::: Recorded information

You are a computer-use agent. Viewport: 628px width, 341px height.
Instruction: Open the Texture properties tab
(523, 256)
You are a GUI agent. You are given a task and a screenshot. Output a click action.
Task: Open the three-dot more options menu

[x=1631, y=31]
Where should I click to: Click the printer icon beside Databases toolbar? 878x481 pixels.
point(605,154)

::::::

The lines from the one holding "Instruction: Open the Texture properties tab" to the end of the entries are to be repeated exactly, with both ends included and nothing else.

* [Finished exercise]:
Instruction: Open the Texture properties tab
(523, 256)
You are a GUI agent. You are given a task and a screenshot. Output a click action.
Task: Open the three-dot more options menu

[x=1631, y=31]
Where should I click to: Click the printer icon beside Databases toolbar? 878x481 pixels.
point(605,154)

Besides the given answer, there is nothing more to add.